70 Wash. 1 | Wash. | 1912
Action to recover $900 balance due on the purchase of an automobile, and $39.05 balance due on an open account. Respondent resisted recovery upon the ground that the car was not in the condition represented at the time of the purchase, and that there was a further breach in that it would not run eleven miles on a gallon of gasoline, as guaranteed by appellant. The court below found that
Previous to the sale, the car had been used by appellant as a demonstrating car, and had been run about fifteen hundred miles. These facts were known to respondent.

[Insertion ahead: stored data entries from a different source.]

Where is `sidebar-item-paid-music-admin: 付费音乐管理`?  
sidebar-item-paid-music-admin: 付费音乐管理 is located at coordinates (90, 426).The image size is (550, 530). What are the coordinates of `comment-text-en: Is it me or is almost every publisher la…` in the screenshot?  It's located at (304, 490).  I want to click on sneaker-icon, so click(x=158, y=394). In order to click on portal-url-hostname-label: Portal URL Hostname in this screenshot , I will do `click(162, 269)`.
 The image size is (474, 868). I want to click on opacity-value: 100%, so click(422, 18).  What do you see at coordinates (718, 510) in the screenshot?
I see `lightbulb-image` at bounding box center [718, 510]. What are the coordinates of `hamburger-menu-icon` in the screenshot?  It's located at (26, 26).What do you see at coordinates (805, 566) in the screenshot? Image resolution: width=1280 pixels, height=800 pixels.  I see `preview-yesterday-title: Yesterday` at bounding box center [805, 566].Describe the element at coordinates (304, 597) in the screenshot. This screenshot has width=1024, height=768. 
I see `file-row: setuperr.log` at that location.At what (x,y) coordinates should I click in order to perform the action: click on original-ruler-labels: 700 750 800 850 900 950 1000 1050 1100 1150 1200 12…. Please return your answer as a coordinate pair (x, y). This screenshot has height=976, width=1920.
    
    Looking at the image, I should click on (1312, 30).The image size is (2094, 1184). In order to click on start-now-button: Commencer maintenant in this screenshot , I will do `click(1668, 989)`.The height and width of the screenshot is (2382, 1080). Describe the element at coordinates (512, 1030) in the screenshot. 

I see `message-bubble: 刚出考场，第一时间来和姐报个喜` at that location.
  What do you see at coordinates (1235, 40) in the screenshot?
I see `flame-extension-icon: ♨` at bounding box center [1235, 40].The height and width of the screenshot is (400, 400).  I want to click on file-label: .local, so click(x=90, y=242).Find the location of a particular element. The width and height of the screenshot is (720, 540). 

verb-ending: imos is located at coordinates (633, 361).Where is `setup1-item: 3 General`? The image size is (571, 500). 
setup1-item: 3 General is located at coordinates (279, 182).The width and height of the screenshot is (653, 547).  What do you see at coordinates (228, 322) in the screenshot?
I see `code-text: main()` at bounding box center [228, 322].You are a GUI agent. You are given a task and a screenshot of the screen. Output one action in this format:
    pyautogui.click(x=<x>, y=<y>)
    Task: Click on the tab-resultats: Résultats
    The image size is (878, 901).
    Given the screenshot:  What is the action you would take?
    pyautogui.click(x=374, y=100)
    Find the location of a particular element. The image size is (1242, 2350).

On account of them, the car was priced at $1,800, a reduction of $500 from the price of the car had it been new. The warranty is predicated upon the statement of appellant, that the car was “in first class condition, as good as any new car,” and that appellant “guaranteed the car to go eleven miles to a gallon of gasoline on an average.” These statements, in our opinion, do not constitute a warranty. The fact that the price was fixed at over twenty-one per cent less than the price of a new car was of itself evidence that the car was to that extent of less value than a new car. To say that it was in first-class condition is nothing more than, the expression of an opinion as to its then condition, or what the law sometimes terms “seller’s praise.” The same may be said of the statement that it would run eleven miles on a gallon of gasoline.
Morley v. Consolidated Mfg. Co., 196 Mass. 257, 81 N. E. 993, is a similar case. The car there referred to was a demonstrating car that had run about five hundred miles, and the statement relied upon was that the car “was in good condition, first class condition.” It was held not to constitute a warranty, being “mere seller’s talk.” Similar expressions may be found in 28 Cyc. 44; Warren v. Walter Auto Co., 99 N. Y. Supp. 396; Clark v. Ralls, 50 Iowa 275.
The judgment should be modified, and the case remanded with instructions to enter a judgment in appellant’s favor as prayed for.
Mount, Ellis, Gose, and Fullerton, JJ., concur.